May 10 - The Olympic Torch has been lit here in ancient Olympia, with British-born Greek 10 kilometre open water swimming world champion Spyros Gianniotis being the first runner on the Torch's 78 day journey, as it passes through Greece before being flown to Britain, the host of this summer's Olympic and Paralympic Games.
With the final test events for London 2012 completed earlier this week, today is a significant landmark for organisers as the final countdown to the Olympics and Paralympics begin.
The ceremony was choreographed by Artemis Ignatiou, and under the supervision of high priestess Ino Menegaki (pictured above, left), a classical Greek actress, the flame was lit directly from the sun's rays in a parabolic bowl.
The event took place here at the ancient stadium in Olympia, where the first ancient Olympic Games - dedicated to the Olympian gods - can be traced back to 776 BC.
The recital of The Light of Olympia preceded the lighting of the Torch, following which Gianniotis (pictured above, right) ran the first leg of the Torch's journey, stopping to pay his respects at the memorial of the founder of the modern Olympics, Baron Pierre de Coubertin.
He then handed it over to keen boxer Alexander Loukos (pictured below, right), a 19-year-old Briton of Greek descent – and also one of the 30 children who went to Singapore in 2005 with London 2012 chairman Sebastian Coe, when the British city won the bid to host this summer's Games.

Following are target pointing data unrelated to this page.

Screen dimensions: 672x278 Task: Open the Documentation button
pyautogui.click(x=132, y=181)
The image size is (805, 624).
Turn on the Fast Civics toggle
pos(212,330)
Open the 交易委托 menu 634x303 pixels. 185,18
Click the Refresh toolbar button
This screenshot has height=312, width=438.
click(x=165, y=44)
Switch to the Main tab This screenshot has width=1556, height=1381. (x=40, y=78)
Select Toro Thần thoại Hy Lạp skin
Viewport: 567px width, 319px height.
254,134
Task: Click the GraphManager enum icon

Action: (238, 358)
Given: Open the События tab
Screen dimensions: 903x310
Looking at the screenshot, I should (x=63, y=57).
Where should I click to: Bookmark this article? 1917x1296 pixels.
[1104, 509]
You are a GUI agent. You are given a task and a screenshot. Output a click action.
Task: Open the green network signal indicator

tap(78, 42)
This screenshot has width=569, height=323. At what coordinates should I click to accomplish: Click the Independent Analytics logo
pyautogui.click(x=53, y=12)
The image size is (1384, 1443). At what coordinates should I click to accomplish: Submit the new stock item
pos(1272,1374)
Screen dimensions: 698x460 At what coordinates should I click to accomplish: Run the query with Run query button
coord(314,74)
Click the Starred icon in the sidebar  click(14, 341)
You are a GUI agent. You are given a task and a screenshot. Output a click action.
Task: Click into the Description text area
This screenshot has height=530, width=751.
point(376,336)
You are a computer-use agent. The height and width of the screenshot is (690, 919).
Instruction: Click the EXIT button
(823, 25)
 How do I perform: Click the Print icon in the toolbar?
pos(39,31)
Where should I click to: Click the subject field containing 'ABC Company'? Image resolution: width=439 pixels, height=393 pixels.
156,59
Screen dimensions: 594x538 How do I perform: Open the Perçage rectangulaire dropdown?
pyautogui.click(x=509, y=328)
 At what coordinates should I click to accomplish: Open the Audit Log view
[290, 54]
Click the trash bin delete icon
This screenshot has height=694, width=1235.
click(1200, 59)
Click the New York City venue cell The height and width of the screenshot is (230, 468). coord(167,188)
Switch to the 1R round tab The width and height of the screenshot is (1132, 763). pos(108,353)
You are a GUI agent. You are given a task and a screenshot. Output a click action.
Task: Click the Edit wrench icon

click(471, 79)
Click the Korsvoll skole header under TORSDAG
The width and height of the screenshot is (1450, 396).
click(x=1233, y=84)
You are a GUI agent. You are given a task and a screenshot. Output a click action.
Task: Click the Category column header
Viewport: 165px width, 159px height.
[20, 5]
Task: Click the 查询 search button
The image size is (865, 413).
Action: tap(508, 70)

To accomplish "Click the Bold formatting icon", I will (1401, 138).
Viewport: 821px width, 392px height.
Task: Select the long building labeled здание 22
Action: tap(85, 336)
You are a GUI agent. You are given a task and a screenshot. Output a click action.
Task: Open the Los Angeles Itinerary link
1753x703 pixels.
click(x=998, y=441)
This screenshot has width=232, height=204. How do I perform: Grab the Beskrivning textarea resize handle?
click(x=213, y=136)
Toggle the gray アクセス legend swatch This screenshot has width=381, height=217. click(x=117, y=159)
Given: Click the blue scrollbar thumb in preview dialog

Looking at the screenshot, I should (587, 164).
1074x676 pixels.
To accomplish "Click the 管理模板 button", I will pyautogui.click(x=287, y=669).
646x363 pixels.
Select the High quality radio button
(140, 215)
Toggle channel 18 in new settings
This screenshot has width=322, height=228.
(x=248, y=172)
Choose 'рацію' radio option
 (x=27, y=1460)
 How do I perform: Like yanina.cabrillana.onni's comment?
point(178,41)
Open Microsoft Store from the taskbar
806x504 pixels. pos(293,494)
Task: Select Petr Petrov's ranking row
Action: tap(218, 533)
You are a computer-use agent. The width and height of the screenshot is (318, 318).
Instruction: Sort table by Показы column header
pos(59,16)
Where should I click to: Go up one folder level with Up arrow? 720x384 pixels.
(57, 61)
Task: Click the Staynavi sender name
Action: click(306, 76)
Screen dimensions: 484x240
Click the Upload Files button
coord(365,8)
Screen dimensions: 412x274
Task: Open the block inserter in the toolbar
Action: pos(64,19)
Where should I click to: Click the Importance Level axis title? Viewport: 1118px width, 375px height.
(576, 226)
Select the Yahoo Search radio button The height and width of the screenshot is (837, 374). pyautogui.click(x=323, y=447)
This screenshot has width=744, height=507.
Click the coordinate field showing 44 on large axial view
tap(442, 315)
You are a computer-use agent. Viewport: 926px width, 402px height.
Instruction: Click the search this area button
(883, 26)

Spyros Capralos, the President of the Hellenic Olympic Committee (HOC), said at the ceremony today: "The Flame is one of the most distinguished and essential symbols of Olympism.
"It is an integral part of the Olympic heritage, which links the Games of Antiquity, with modern ones.
"It plays the part of a timeless bridge that connects the past with the present and the next day of humanity.
The International Olympic Committee (IOC) President Jacques Rogge added: "The Torchbearers who carry this flame to London will spread the message of sport's capacity to promote peace and to make our world a better place.
"With this ceremony, we begin the final countdown to a dream that came to life seven years ago in Singapore, when London was selected.
"London is ready to welcome the world for the third time, and I congratulate Lord Coe and our friends at London 2012...for their splendid work to prepare for this global celebration of our common humanity."
The Torch will now make its way across Greece, visiting a number of cities and being held by 500 torchbearers on its way to Athens.
It is a significant moment for Greece as the country, which had an inconclusive election last week, battles against an ailing economy and now has the chance to showcase itself to the world.
After starting the Torch Relay, Gianniotis spoke to insidethegames and said he hoped this would spur Greece's athletes on to do something "special" this summer.
"It is something very special for me because of the history of Greece and the Olympic Games and I was a part of it, the first runner," he said.
"For me it is like a sign I think for something special in the Olympics.
"Greece is having a really hard time, and the country's swimmers and athletes can do something special and make our country proud when we need it.
"We need a bit of good energy."
On May 17, the Torch will be carried into the Panathenaic Stadium in Athens for the handover ceremony to London 2012.
The last Torchbearers on the Greek leg will be Olympic champions Greek weightlifter Pyrros Dimas and Chinese gymnast Li Ning, who had the honour of lighting the cauldron at the Opening Ceremony in Beijing four years ago after being hoisted high into the air with cables and miming running around the high portion of the Bird's Nest Stadium.
London 2012 will then fly the flame to Land's End in Britain for its journey around the United Kingdom.
Coe said here today: "It is the rallying call for the athletes...not that they need it.
"It is on the horizon but it is more than the horizon.
"You do notice it, when I competed in '80 and '84, it was a bit of a wake up call – the Torch is on its way.
"I think this is an extraordinary day but I think when it lands in a week's time and starts its route from Land's End that is massive.
"There is something about the Torch starting off on domestic soil."
London 2012 finished its testing phase this week with the last sporting test events and Coe told insidethegames that though there were things to improve, they were pleased with how they had gone.
"We are really pleased, not to the point where we have nothing to learn," he said.
"To have got through all the sporting test events with not really much more than tweaks."